Recorded data
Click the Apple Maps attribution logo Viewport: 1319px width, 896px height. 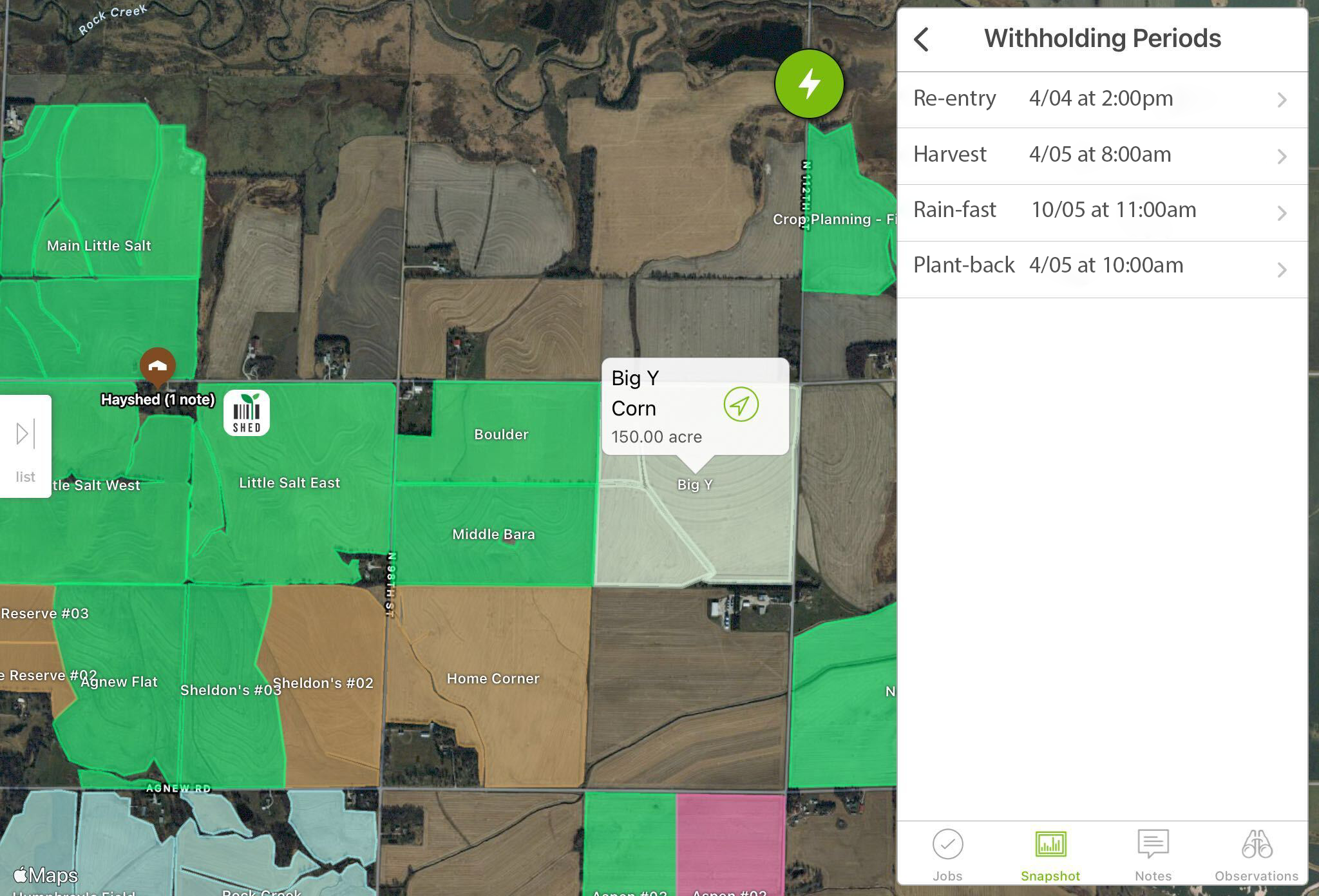(x=46, y=875)
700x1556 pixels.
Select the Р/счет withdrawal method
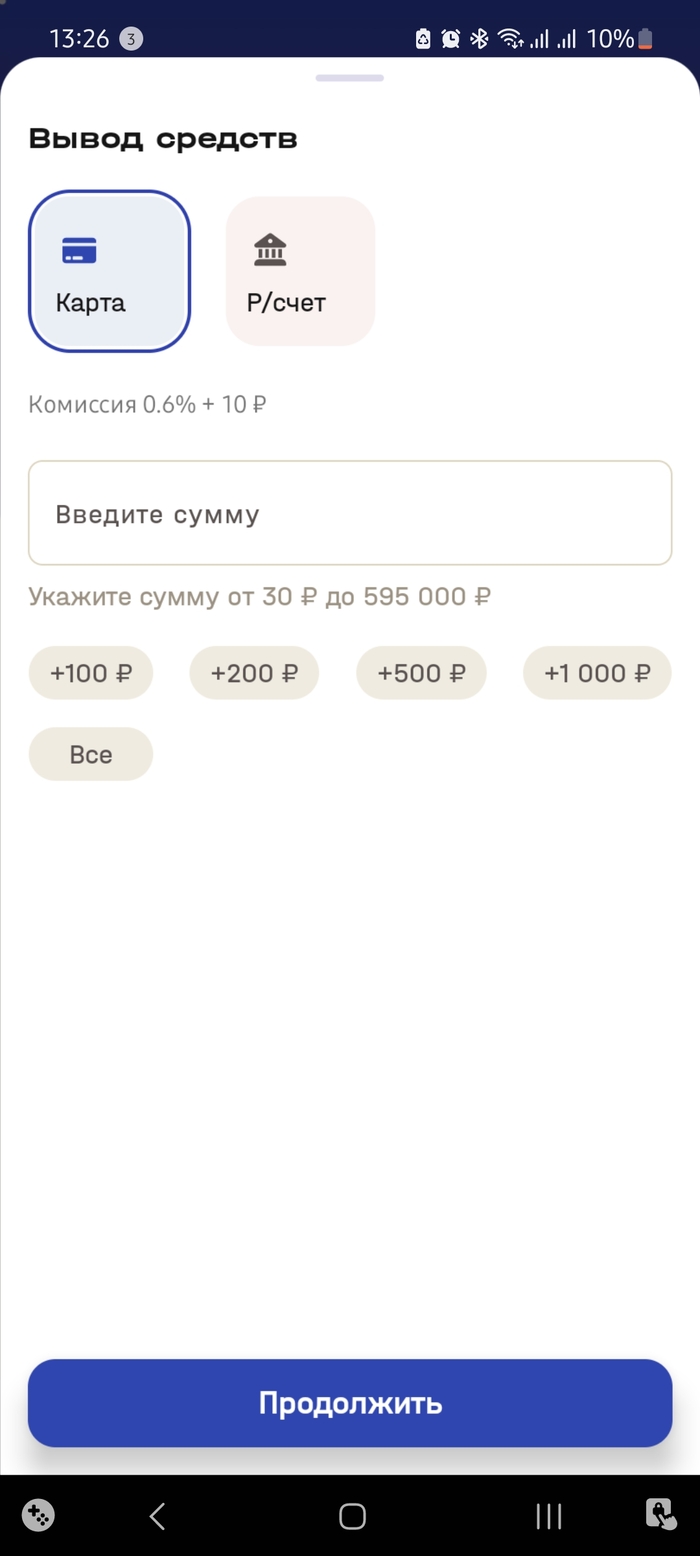[x=300, y=271]
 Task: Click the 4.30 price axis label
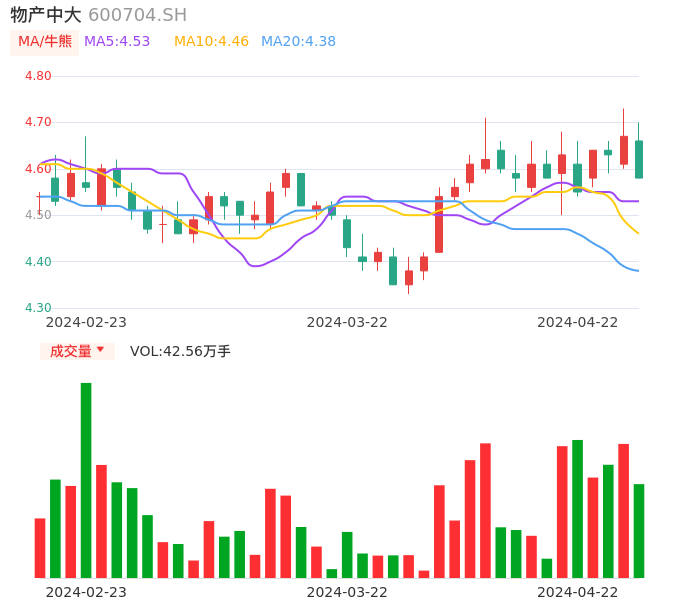pyautogui.click(x=38, y=308)
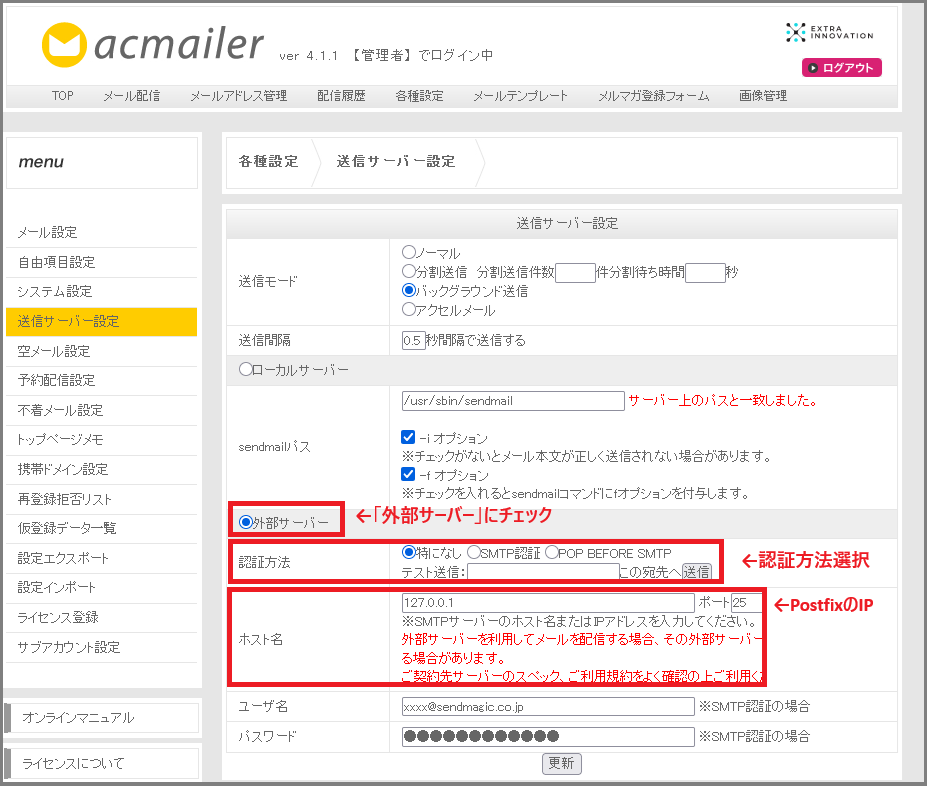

▸ SET PROBLEM
Rewrite the listing from the line with "700x1556 pixels." through the end, replacing "withdrawal method" with "payment method" and leaving everything else unchanged. Leave the pictures out of your answer.

▸ ANSWER
700x1556 pixels.
Select the Р/счет payment method
[x=300, y=271]
 Task: Click the 4.30 price axis label
pyautogui.click(x=38, y=308)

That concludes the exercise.